Gather every line below that contains the word "مدرسه", treating uppercase and lowercase as different.

········

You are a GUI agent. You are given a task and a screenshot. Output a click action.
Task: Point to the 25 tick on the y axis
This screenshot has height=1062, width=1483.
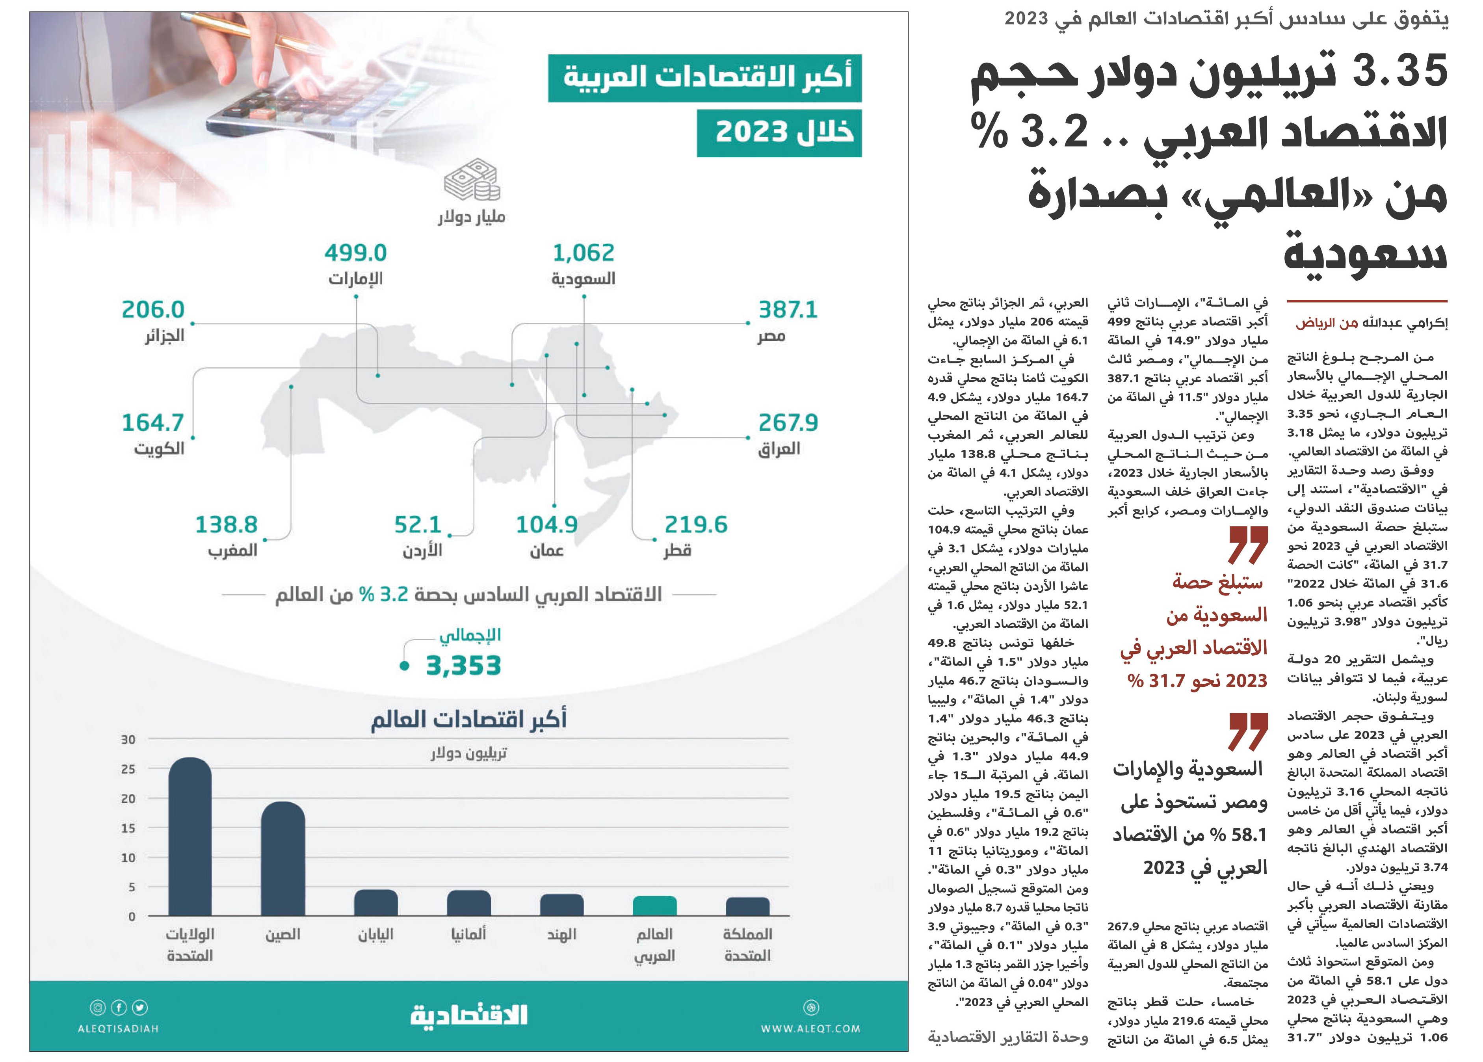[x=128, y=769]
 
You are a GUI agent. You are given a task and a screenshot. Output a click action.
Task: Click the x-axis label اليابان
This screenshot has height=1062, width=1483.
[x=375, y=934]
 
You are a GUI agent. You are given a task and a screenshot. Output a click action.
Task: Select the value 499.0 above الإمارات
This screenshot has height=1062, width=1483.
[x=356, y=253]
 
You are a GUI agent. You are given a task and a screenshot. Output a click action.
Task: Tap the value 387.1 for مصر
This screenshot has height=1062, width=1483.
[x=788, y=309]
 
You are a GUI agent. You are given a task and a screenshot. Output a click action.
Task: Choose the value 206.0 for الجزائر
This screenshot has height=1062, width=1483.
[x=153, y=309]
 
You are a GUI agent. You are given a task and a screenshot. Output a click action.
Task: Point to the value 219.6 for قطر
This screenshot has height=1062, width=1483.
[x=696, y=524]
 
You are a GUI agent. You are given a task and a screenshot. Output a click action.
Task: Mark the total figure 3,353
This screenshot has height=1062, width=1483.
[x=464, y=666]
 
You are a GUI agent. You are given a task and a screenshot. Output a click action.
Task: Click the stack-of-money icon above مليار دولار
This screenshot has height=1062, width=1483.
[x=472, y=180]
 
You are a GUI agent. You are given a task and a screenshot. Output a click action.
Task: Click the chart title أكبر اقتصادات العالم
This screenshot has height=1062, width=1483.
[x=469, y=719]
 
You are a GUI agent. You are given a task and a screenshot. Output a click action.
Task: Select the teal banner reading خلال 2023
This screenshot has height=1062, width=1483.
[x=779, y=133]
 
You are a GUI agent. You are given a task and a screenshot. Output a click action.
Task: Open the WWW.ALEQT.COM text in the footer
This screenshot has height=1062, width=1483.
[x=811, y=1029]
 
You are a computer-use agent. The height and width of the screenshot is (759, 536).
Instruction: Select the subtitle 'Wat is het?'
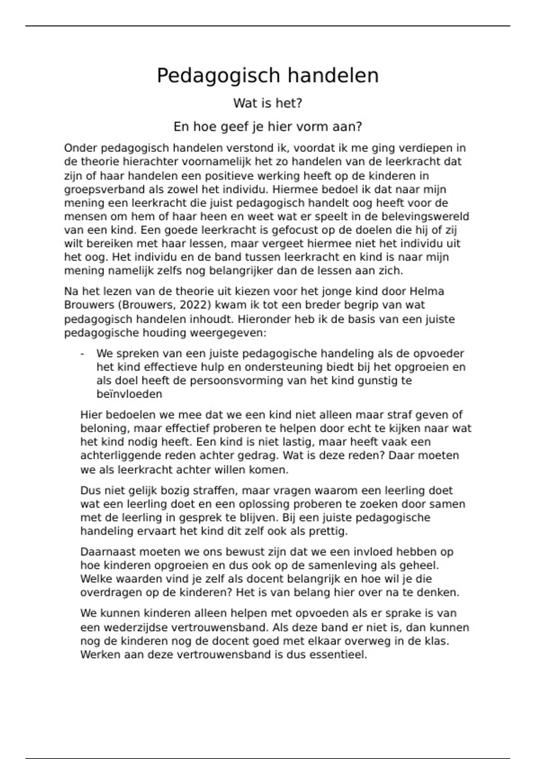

········

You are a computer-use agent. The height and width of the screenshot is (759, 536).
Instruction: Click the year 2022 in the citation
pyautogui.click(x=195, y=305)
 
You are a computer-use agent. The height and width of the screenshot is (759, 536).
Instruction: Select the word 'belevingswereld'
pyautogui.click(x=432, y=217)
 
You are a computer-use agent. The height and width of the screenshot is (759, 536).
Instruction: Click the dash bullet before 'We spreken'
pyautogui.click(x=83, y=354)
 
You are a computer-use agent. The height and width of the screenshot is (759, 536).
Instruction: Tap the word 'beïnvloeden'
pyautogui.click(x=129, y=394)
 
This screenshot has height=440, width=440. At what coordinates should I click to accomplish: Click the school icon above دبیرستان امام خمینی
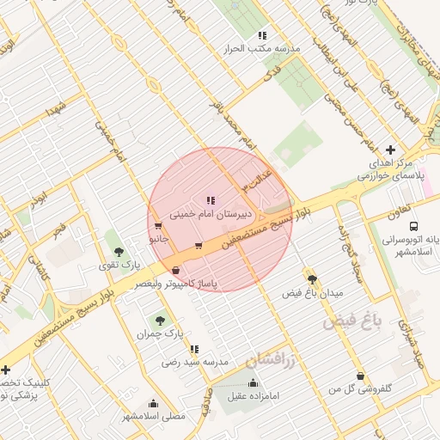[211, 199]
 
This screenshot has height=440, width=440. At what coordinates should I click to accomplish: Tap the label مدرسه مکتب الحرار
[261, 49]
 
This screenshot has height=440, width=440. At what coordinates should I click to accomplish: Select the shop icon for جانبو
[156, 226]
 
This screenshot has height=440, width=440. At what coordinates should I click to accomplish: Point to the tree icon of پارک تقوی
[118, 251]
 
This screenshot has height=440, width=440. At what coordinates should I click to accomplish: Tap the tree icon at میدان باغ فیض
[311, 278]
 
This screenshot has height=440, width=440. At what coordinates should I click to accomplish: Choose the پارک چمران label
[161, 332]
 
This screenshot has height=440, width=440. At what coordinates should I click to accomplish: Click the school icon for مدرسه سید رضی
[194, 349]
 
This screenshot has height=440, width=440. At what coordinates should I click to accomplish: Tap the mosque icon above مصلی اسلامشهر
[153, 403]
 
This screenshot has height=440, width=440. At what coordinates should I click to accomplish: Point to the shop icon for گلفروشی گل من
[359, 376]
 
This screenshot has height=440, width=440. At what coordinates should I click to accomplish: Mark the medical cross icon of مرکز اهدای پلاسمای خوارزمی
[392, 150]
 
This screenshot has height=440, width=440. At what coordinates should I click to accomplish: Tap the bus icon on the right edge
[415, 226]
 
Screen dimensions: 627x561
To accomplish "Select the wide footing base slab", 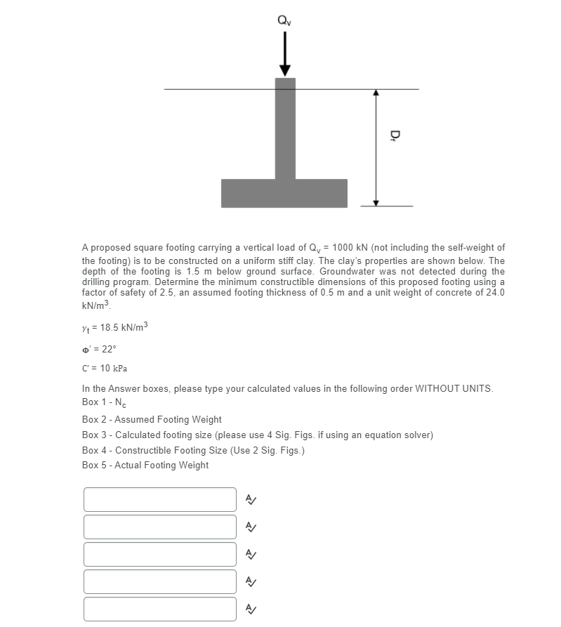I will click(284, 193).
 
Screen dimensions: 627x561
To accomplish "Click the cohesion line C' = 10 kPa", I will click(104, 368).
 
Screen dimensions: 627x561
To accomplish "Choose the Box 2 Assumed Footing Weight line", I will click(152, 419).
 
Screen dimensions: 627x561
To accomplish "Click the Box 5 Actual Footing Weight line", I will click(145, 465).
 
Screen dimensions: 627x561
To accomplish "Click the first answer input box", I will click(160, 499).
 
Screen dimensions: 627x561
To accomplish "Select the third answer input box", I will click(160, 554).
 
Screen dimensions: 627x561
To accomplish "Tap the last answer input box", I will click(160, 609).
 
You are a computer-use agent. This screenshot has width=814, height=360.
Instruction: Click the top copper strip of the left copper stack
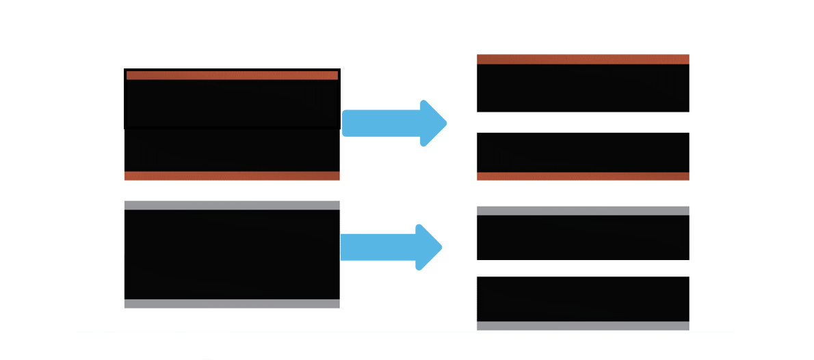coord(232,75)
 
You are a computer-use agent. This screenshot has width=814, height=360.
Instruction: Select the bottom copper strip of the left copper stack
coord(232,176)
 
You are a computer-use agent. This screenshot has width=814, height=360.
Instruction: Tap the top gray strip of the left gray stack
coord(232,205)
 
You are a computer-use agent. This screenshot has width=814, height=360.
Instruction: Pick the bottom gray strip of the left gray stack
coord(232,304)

········

Exercise answer:
This screenshot has height=440, width=440. At what coordinates should I click to accomplish: Tap the label مدرسه مکتب الحرار
This screenshot has height=440, width=440. At what coordinates should I click to accomplish: Click the school icon for مدرسه سید رضی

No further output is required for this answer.